This is a list of some of the things that pretty much all cultures have in common. It is drawn from Steven Pinker’s Language Instinct (pp. 413-415), citing anthropologist Donald Brown:
Value placed on articulateness. Gossip. Lying. Misleading. Verbal humor. Humorous insults. Poetic and rhetorical speech forms. Narrative and storytelling. Metaphor. Poetry with repetition of linguistic elements and three-second lines separated by pauses. Words for days, months, seasons, years, past, present, future, body parts, inner states (emotions, sensations, thoughts), behavioral propensities, flora, fauna, weather, tools, space, motion, speed, location, spatial dimensions, physical properties, giving, lending, affecting things and people, numbers (at the very least “one,” “two,” and “more than two”), proper names, possession. Distinctions between mother and father. Kinship categories, defined in terms of mother, father, son, daughter, and age sequence. Binary distinctions, including male and female, black and white, natural and cultural, good and bad. Measures. Logical relations including “not,” “and,” “same,” “equivalent,” “opposite,” general versus particular, part versus whole. Conjectural reasoning (inferring the presence of absent and invisible entities from their perceptible traces).
Nonlinguistic vocal communication such as cries and squeals. Interpreting intention from behavior. Recognized facial expressions of happiness, sadness, anger, fear, surprise, disgust, and contempt. Use of smiles as a friendly greeting. Crying. Coy flirtation with the eyes. Masking, modifying, and mimicking facial expressions. Displays of affection.
Sense of self versus other, responsibility, voluntary versus involuntary behavior, intention, private inner life, normal versus abnormal mental states. Empathy. Sexual attraction. Powerful sexual jealousy. Childhood fears, especially of loud noises, and, at the end of the first year, strangers. Fear of snakes. “Oedipal” feelings (possessiveness of mother, coolness toward her consort). Face recognition. Adornment of bodies and arrangement of hair. Sexual attractiveness, based in part on signs of health and, in women, youth. Hygiene. Dance. Music. Play, including play fighting.

--*--

_WORK ITEM 1_. In the list of human universals, what does it say sexual attractiveness is based on in part? Answer in one sentence.
_WORK ITEM 2_. Write the next part of the list of human universals, picking up after its final item.

Collected data:

--*--

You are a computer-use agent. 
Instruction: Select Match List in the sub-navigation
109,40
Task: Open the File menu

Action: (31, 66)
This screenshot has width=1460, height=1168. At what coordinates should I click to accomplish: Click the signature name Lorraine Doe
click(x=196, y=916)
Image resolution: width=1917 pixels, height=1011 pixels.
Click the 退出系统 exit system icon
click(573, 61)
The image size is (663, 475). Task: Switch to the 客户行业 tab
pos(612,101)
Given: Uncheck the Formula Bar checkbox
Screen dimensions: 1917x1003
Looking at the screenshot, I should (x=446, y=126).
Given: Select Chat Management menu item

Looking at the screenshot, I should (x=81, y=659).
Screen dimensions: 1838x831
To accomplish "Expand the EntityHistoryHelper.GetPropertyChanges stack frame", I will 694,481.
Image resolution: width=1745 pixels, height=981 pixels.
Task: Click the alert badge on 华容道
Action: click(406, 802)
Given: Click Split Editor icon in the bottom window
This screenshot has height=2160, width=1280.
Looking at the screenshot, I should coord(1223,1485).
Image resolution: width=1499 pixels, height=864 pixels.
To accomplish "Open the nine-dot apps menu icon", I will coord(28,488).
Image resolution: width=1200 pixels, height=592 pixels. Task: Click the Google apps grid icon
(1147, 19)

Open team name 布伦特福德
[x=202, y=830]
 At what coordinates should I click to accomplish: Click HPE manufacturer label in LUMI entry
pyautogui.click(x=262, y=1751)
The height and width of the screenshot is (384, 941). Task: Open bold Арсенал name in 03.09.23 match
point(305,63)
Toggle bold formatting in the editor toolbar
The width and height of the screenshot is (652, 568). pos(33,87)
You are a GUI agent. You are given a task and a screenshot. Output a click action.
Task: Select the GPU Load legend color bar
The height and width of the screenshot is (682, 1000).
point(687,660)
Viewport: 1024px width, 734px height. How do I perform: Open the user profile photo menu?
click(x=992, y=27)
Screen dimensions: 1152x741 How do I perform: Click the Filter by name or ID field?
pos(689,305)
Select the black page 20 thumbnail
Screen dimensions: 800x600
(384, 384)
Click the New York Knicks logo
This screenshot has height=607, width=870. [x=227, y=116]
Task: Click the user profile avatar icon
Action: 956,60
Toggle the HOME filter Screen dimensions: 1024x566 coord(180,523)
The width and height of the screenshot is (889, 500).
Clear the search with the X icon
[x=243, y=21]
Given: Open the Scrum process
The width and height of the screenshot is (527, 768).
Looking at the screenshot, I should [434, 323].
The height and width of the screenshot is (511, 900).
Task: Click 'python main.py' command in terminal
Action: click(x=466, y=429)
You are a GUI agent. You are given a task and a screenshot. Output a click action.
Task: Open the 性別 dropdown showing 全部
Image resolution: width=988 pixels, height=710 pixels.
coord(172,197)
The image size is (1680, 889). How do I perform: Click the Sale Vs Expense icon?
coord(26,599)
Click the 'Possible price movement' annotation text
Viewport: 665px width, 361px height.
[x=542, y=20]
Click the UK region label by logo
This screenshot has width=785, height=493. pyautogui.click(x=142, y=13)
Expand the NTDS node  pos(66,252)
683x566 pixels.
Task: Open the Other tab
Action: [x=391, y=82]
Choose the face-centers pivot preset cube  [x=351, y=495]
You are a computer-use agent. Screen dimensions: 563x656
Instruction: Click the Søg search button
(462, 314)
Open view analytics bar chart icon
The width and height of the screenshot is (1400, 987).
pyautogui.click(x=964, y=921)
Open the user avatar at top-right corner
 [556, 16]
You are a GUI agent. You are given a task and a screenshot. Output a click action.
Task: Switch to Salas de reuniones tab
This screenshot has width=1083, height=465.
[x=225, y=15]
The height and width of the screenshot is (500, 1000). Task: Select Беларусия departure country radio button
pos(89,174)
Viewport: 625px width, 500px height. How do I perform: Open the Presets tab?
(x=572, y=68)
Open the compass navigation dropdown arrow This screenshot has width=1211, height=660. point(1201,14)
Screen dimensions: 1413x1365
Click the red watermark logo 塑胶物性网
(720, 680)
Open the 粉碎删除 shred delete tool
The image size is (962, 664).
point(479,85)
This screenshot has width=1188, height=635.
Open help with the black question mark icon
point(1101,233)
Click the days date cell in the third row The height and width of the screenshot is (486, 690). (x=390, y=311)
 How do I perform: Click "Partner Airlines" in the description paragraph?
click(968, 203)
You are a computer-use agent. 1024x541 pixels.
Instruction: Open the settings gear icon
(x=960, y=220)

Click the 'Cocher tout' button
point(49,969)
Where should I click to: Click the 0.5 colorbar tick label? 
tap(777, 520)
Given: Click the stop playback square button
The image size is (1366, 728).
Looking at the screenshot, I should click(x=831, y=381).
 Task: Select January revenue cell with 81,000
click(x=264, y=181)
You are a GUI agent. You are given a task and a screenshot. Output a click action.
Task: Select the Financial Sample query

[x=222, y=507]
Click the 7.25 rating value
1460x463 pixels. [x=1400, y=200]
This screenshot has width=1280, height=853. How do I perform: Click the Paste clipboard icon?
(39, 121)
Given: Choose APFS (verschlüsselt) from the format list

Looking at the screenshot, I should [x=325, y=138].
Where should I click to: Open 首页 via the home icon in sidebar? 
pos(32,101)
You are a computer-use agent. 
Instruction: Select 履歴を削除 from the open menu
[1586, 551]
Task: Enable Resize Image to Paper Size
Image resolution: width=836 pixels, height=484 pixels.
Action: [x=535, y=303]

--*--

_ANSWER SECTION 1_. Sexual attractiveness is based in part on signs of health and, in women, on youth.

_ANSWER SECTION 2_.
Manufacture of, and dependence upon, many kinds of tools, many of them permanent, made according to culturally transmitted motifs, including cutters, pounders, containers, string, levers, spears. Use of fire to cook food and for other purposes. Drugs, both medicinal and recreational. Shelter. Decoration of artifacts.
A standard pattern and time for weaning. Living in groups, which claim a territory and have a sense of being a distinct people. Families built a round a mother and children, usually the biological mother, and one or more men. Institutionalized marriage, in the sense of publicly recognized right of sexual access to a woman eligible for childbearing. Socialization of children (including toilet training) by senior kin. Children copying their elders. Distinguishing of close kin from distant kin, and favoring of close kin. Avoidance of incest between mothers and sons. Great interest in the topic of sex.
Status and prestige, both assigned (by kinship, age, sex) and achieved. Some degree of economic inequality. Division of labor by sex and age. More childcare by women. More aggression and violence by men. Acknowledgment of differences between male and female natures. Domination by men in the public political sphere. Exchange of labor, goods, and services. Reciprocity, including retaliation. Gifts.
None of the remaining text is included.